Repeat, exactly and alone, every line from the line that contains "Task: Click the Investing.com watermark logo" to the end of the entries.

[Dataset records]

....

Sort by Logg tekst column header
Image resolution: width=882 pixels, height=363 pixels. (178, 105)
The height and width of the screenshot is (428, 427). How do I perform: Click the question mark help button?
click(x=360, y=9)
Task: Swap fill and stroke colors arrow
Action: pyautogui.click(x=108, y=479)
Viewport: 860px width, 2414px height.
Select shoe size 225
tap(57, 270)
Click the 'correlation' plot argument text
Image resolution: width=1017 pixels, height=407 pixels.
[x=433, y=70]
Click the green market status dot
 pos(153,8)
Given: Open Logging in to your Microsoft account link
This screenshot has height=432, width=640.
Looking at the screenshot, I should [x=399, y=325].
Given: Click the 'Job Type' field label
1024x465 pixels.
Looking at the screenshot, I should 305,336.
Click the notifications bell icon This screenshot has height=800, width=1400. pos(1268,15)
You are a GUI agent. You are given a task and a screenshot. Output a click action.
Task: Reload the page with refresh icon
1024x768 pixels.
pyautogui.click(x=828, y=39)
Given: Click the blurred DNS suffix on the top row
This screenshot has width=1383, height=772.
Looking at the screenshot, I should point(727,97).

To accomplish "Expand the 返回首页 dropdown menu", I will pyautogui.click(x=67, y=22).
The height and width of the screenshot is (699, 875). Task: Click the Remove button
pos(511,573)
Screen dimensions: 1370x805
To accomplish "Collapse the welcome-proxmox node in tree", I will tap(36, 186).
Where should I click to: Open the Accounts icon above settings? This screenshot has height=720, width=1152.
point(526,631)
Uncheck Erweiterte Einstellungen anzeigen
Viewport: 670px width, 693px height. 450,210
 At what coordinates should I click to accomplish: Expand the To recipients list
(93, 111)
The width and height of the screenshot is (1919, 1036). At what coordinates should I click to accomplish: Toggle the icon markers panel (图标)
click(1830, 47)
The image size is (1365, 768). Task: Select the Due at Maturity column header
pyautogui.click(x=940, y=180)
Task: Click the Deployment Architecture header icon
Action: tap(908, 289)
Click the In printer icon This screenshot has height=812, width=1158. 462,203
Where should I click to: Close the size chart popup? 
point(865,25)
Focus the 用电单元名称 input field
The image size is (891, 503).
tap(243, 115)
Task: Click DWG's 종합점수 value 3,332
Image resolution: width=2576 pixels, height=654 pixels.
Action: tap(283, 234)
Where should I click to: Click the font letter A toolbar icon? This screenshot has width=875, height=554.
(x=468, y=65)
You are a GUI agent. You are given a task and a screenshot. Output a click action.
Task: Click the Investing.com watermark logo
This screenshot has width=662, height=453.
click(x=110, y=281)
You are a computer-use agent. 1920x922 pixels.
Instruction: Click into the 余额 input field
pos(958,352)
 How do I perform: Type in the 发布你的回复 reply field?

....

- _OUTPUT FOR THIS EXERCISE_
Task: Click the Investing.com watermark logo
This screenshot has width=662, height=453.
click(x=110, y=281)
You are a computer-use agent. 1920x922 pixels.
Instruction: Click into the 余额 input field
pos(958,352)
 How do I perform: Type in the 发布你的回复 reply field?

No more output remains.